Personal information
- Nationality: British (English)
- Born: 6 July 1936 (age 89) Ilford, London, England
- Height: 157 cm (5 ft 2 in)
- Weight: 51 kg (112 lb)

Sport
- Sport: Diving
- Event: Springboard / Platform
- Club: Ilford

Medal record
Diving
Representing England
British Empire & Commonwealth Games
| Gold medal – first place | 1954 Vancouver | 3m springboard |
| Bronze medal – third place | 1954 Vancouver | 10m platform |
| Silver medal – second place | 1958 Cardiff | 10m platform |

= Ann Long =

English diver

Phyllis Ann Long (born 6 July 1936) is a female former diver who competed at three Olympic Games.

== Biography ==
Long's first experience of an Olympics was as a 12 year old who travelled with a friend to Wembley and sneaked in to watch the diving final of the 1948 Summer Olympics. Four years later Long was competing in Helsinki at the 1952 Summer Olympics, she reached the final in the 3 metre springboard and finished in eighth place, this was followed up with a fifth place in the 10 metre platform. At the 1956 Summer Olympics she again reach the final in both events, finishing sixth 3 metre springboard, and seventh in the 10 metre platform. Long's third and final Olympic appearance was at the 1960 Summer Olympics and for the third time she reached both finals, finishing 8th in the 10 metre platform and 7th in the 3 metre springboard.

She represented England and won a gold medal and bronze medal in the 3 metres springboard and 10 metres platform respectively at the 1954 British Empire and Commonwealth Games in Vancouver, Canada.

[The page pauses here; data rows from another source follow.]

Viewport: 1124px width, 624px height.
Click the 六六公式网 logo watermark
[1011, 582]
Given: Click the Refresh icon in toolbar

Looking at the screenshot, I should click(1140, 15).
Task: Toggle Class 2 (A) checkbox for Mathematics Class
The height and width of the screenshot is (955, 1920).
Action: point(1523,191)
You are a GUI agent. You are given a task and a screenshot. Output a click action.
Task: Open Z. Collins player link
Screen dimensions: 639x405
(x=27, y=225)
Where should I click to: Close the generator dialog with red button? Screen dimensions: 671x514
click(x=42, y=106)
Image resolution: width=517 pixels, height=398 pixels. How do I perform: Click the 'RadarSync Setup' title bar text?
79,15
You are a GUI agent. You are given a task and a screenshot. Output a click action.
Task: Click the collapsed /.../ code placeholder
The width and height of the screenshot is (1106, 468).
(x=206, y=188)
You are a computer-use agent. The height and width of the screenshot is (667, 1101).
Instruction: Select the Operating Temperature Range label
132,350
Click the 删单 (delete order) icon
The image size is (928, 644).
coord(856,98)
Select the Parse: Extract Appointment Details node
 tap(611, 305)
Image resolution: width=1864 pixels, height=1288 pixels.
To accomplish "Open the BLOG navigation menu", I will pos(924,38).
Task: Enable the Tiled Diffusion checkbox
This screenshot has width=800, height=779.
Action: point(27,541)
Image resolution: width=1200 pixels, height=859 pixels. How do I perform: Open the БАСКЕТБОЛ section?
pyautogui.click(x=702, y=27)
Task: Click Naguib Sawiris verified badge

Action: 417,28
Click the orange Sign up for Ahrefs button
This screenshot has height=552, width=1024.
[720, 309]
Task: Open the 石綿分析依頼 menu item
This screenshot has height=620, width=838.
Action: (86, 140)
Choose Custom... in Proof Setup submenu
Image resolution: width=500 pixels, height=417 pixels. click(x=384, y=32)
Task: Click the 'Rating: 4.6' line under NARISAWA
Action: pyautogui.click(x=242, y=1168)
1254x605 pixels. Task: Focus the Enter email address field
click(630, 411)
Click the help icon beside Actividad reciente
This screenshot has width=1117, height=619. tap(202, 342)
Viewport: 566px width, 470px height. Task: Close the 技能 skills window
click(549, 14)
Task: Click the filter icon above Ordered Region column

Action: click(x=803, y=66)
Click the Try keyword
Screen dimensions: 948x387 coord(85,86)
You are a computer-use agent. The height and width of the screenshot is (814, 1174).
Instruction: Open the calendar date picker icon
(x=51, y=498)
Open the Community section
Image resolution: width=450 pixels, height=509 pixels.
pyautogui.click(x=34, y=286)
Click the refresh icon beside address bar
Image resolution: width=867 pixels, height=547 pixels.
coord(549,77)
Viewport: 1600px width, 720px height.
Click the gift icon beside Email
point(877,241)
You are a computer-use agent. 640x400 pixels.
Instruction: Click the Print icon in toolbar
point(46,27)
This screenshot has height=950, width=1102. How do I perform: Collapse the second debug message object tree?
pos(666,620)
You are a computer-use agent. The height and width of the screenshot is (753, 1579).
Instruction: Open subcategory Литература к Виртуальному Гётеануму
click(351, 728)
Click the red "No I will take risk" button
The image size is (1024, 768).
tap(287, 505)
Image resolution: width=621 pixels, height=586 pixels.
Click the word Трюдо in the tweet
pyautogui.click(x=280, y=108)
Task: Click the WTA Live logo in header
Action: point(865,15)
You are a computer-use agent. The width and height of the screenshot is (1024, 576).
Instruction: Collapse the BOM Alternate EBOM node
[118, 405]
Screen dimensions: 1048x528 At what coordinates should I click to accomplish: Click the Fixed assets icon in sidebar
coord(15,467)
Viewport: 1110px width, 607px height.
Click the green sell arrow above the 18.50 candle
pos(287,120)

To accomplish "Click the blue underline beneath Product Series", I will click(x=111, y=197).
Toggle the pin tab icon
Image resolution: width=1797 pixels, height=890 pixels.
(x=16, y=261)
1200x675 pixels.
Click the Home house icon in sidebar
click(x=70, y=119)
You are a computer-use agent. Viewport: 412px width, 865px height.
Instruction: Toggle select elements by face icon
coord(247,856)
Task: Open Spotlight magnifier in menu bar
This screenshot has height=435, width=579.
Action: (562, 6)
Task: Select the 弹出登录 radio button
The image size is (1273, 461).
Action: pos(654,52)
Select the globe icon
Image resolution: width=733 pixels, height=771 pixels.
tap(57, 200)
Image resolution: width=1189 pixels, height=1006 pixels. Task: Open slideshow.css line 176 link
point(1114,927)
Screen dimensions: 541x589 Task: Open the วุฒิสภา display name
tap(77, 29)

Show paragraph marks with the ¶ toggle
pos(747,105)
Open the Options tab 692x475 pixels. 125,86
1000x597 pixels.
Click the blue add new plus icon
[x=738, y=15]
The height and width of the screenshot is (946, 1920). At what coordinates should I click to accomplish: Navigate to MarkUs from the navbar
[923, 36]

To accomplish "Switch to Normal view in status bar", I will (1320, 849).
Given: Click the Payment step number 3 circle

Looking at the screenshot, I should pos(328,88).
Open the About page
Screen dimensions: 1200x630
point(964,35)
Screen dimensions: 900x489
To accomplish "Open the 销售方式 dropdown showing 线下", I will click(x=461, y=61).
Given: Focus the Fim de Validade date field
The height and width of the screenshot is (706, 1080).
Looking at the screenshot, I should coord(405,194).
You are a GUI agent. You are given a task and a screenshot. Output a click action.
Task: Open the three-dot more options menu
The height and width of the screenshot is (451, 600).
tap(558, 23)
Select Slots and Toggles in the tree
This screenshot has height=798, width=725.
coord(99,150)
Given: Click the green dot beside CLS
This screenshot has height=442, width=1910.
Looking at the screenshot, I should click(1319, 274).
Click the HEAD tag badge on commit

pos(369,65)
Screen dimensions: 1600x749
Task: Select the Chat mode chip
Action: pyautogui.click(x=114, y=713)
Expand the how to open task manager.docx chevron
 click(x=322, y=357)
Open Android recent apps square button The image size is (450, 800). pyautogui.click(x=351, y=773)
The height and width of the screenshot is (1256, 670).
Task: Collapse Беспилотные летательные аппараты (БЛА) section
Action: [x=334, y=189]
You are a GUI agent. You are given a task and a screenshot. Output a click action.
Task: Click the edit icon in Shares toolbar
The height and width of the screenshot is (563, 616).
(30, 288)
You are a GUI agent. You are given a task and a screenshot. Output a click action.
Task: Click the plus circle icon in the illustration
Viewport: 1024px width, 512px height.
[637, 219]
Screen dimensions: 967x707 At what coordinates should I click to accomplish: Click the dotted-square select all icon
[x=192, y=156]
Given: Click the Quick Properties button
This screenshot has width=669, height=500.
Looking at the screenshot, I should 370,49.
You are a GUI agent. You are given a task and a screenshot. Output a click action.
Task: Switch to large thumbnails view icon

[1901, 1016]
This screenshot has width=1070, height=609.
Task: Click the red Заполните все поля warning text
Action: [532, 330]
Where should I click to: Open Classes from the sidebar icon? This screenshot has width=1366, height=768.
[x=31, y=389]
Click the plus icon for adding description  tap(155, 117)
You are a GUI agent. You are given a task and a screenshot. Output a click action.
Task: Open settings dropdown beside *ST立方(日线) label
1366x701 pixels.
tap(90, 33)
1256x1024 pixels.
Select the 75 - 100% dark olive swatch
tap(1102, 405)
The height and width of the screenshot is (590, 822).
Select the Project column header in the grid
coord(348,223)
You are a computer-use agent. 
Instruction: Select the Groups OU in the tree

Four years later she won a silver medal in the 10 metres platform event for the England team at the 1958 British Empire and Commonwealth Games in Cardiff.

After her diving days were finished Long married Ron Pearce and they had seven children, she became a primary school teacher and also introduced children to diving in her local pool, and when in her seventies she still owned a pub which is run by one of her daughters.